Problem to work on = Each record below has to be printed verbatim.

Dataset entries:
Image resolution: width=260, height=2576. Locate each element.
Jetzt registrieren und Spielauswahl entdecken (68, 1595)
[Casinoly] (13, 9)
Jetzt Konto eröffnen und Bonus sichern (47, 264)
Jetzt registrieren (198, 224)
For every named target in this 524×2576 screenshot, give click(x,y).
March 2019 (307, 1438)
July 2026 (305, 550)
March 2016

Finished exercise =
Image resolution: width=260, height=2576. Locate each element.
Jetzt registrieren und Spielauswahl entdecken (68, 1595)
[Casinoly] (13, 9)
Jetzt Konto eröffnen und Bonus sichern (47, 264)
Jetzt registrieren (198, 224)
For every named target in this 524×2576 screenshot, give click(x,y).
March 2019 (307, 1438)
July 2026 (305, 550)
March 2016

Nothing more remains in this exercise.